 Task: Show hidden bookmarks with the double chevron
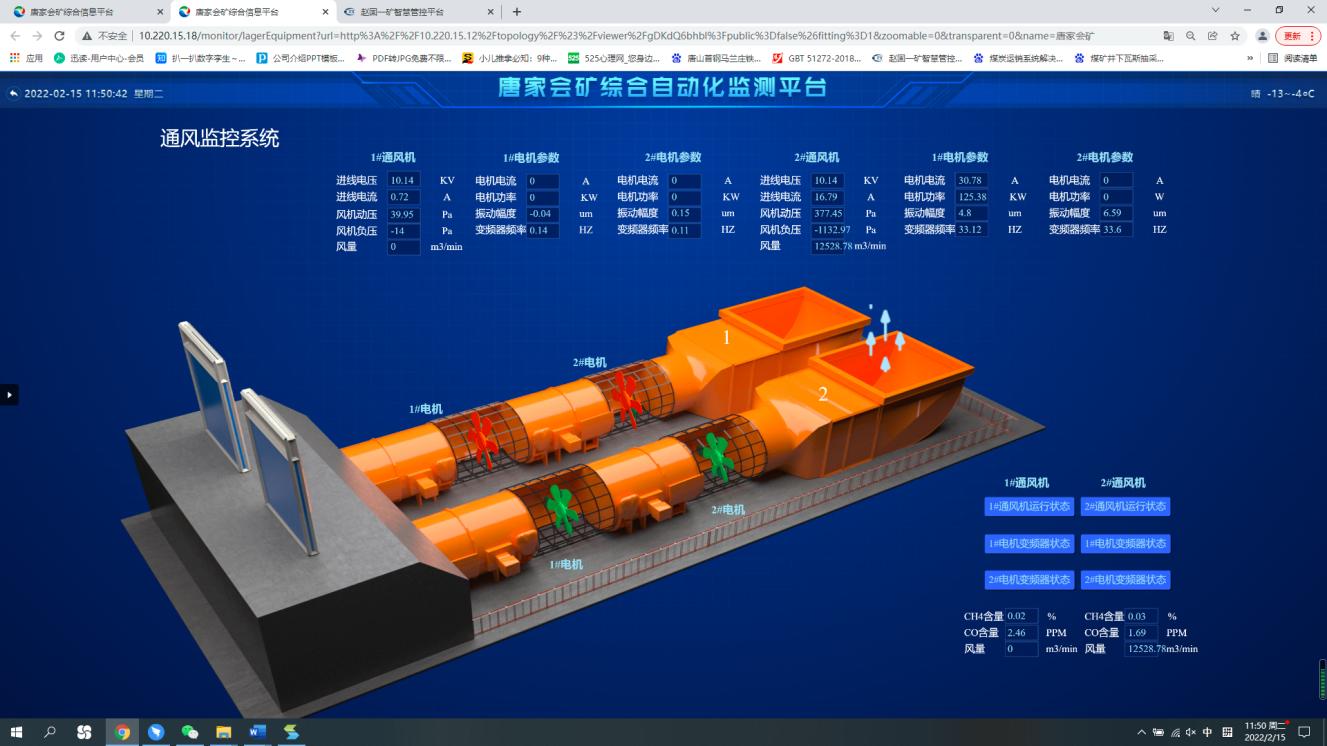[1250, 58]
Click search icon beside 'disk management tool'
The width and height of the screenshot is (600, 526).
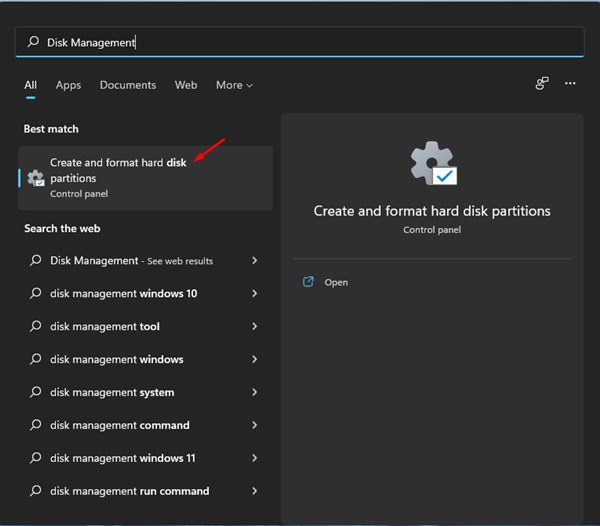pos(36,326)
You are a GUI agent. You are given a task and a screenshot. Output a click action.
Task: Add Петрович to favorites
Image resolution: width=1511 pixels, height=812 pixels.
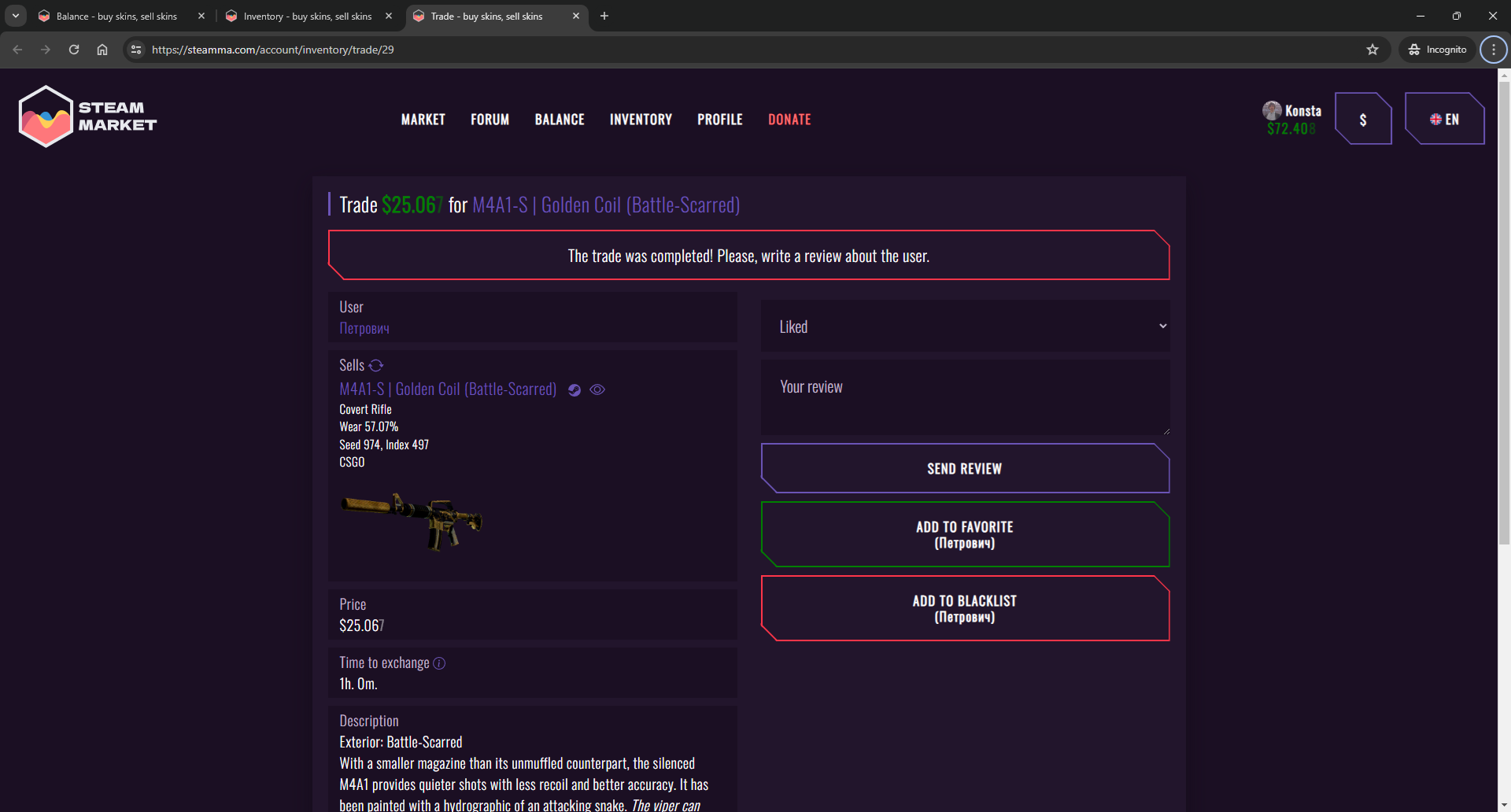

What to do: Should any entry above carry a picture, omit it and repeat everything else word for word.

Expected output:
 Task: Show hidden bookmarks with the double chevron
[1250, 58]
Click search icon beside 'disk management tool'
The width and height of the screenshot is (600, 526).
pos(36,326)
You are a GUI agent. You are given a task and a screenshot. Output a click action.
Task: Add Петрович to favorites
Image resolution: width=1511 pixels, height=812 pixels.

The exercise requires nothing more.